▸ **What to do**:
Copy out the lines of the records below unchanged, starting at the line that contains "Task: Sort by Last expanded column arrows" and ending at the line that contains "Show the 10Y".

▸ **Word and element location data**:
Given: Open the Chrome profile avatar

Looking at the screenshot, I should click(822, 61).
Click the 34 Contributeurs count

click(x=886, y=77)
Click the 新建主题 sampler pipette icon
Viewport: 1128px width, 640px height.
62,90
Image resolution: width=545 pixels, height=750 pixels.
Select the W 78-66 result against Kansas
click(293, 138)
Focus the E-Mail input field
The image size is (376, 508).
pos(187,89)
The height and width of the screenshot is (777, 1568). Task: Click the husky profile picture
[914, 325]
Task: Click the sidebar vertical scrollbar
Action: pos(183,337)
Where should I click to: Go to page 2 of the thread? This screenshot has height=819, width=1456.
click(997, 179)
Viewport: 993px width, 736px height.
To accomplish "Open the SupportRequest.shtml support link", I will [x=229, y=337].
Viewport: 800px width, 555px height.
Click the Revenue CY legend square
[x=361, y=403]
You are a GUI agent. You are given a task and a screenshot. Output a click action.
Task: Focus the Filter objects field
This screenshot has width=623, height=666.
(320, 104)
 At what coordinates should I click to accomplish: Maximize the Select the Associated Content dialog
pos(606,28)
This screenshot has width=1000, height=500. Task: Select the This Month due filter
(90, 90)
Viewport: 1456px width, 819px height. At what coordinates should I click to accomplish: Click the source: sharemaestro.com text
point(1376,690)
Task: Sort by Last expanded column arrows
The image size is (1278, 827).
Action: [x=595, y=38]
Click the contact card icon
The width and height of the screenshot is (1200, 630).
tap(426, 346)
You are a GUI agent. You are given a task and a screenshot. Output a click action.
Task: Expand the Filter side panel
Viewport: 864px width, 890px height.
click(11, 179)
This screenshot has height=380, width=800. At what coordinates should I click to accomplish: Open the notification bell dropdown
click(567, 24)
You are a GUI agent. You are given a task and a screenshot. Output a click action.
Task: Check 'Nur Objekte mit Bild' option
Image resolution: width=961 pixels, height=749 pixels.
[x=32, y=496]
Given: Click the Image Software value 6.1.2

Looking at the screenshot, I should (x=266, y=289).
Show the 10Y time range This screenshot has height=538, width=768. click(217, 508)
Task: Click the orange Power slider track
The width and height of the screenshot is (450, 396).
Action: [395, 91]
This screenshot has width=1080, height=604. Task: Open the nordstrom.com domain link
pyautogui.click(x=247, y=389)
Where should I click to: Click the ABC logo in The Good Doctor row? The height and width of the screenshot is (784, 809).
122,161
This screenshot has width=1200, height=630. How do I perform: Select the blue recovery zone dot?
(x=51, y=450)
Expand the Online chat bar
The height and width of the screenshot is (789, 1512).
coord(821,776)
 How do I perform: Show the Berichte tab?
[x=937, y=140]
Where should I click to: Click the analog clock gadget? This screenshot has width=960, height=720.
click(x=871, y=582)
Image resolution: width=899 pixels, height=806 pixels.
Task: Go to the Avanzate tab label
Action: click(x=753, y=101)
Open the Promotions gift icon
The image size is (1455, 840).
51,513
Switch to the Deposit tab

▸ **Task output**:
Task: Sort by Last expanded column arrows
The image size is (1278, 827).
Action: [x=595, y=38]
Click the contact card icon
The width and height of the screenshot is (1200, 630).
tap(426, 346)
You are a GUI agent. You are given a task and a screenshot. Output a click action.
Task: Expand the Filter side panel
Viewport: 864px width, 890px height.
click(11, 179)
This screenshot has height=380, width=800. At what coordinates should I click to accomplish: Open the notification bell dropdown
click(567, 24)
You are a GUI agent. You are given a task and a screenshot. Output a click action.
Task: Check 'Nur Objekte mit Bild' option
Image resolution: width=961 pixels, height=749 pixels.
[x=32, y=496]
Given: Click the Image Software value 6.1.2

Looking at the screenshot, I should (x=266, y=289).
Show the 10Y time range This screenshot has height=538, width=768. click(217, 508)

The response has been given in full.